From the pilot episode, the aspect that stood out to me the most was the production design work from Barry Robison and Stephen Geaghan as they give the different cars that we see in this episode their own distinct look and feel, from the vibrant use of colour palette for the car that contains the strawberry plantation to another car that contains an aquarium, there’s definitely a lot of idea going on and there’s lots of potential to keep each episode feeling fresh with the number of cars we’ve still to see going forward. The cinematography in this episode from John Grillo is good as well, I particularly liked the scene in which he captures that moment of Layton seeing sunlight for the first time in years, trying to readjust his eyesight to it. The score is also good as well from veteran ace composer Bear McCreary.

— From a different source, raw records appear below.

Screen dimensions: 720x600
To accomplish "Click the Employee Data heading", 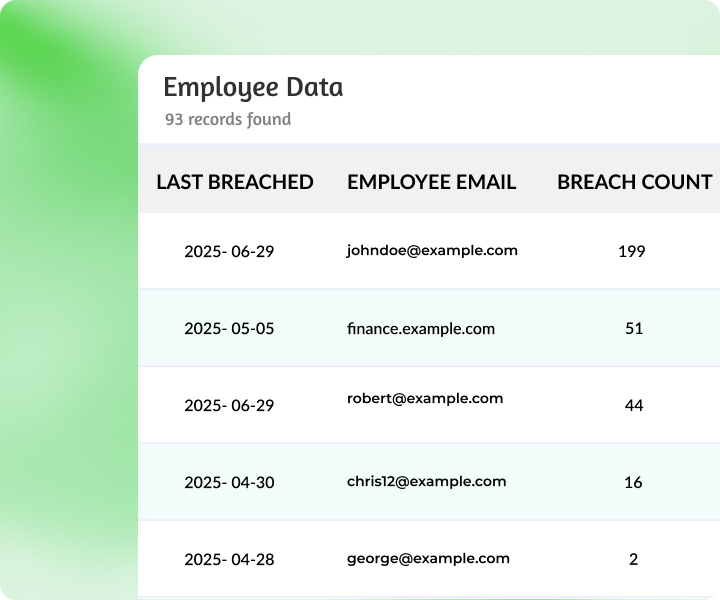I will [253, 87].
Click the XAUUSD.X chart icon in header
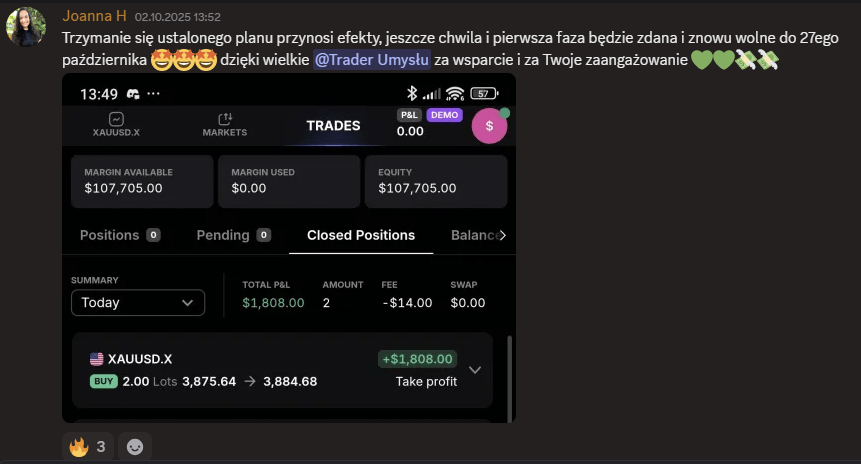Screen dimensions: 861x464 [x=116, y=119]
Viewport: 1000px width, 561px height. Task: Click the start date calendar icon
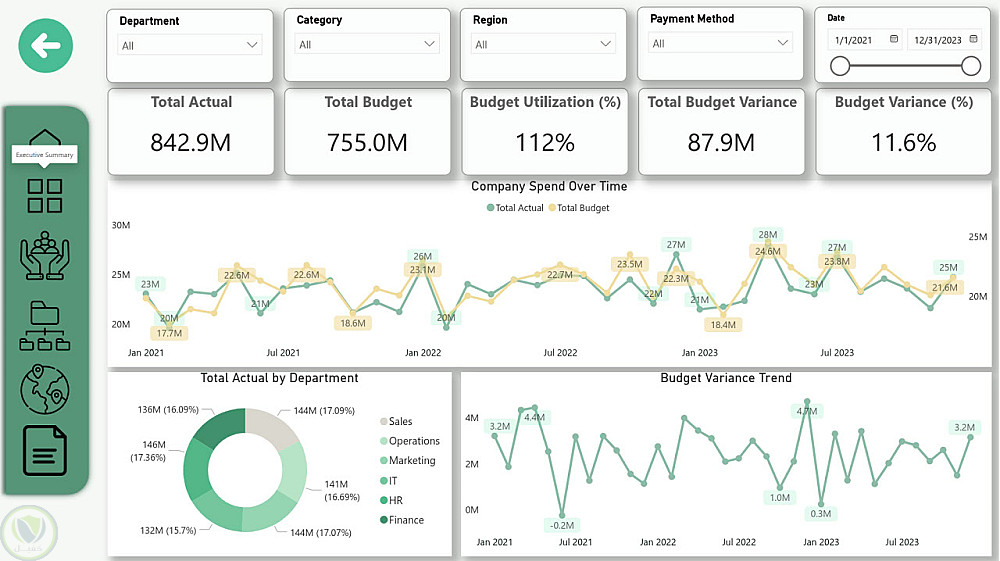tap(894, 40)
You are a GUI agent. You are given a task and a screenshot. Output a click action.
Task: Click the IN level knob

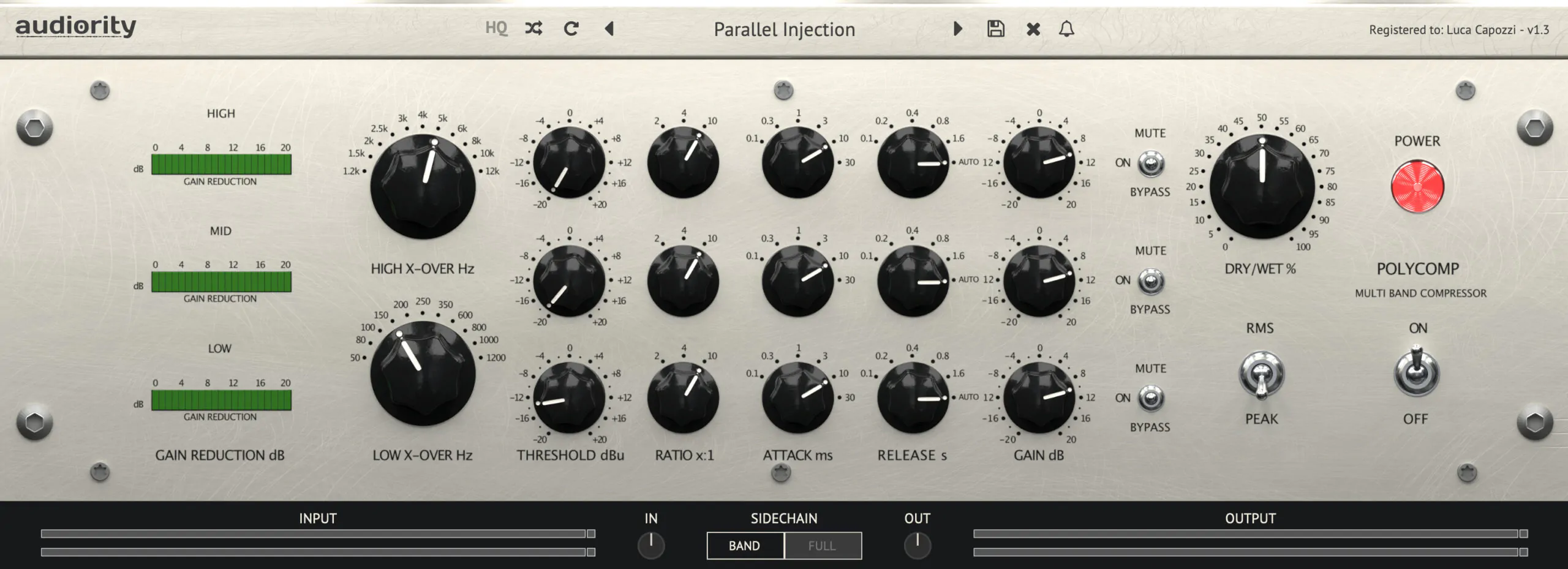click(x=651, y=545)
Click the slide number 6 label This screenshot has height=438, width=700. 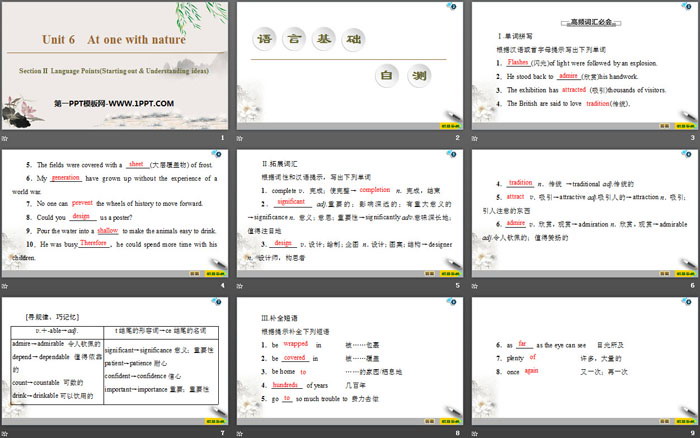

While there is some interesting stories that are exposition dumped on the audience, as the majority of this episode is, there is a few that make me wonder if the series going forward will provide some flashback episodes to previous events on board the train, particularly when the key members of The Tail mention the year three rebellion that failed, resulting in numerous losses as well as the arms of thirteen people as punishment for such an act. We get some explanation into what the Drawers are and in the long-term that could prove pivotal, as the final scene suggests, as Layton looks set to play the long game of leading the murder investigation, whilst secretly gathering vital intel for the rebellion. While the ensemble has a lot of talented actors and actresses on the project, for this pilot episode we only have Daveed Diggs and Jennifer Connelly to latch onto with any built up intrigue. Bar a brief line or two of each character, Diggs’ Andre Layton is the audience going through the train, experiencing everything for the first time as he becomes our eyes and ears, while Connelly’s Melanie Cavill has an air of mystery around her that engages you whenever she’s on screen. There is other characters with the brief screen time they have that make an impression too, from Steven Ogg’s Pike to Mickey Sumner’s Bess Till and Timothy V. Murphy as Commander Grey.
Being in the current era of the streaming wars and binge culture when it comes to television shows, watching a show like Snowpiercer on a weekly basis already feels like an oddity in itself and while the first episode isn’t firing on all cylinders, it’s a fine pilot that sets some pieces up as the series plays the long game, hoping that the audience will follow.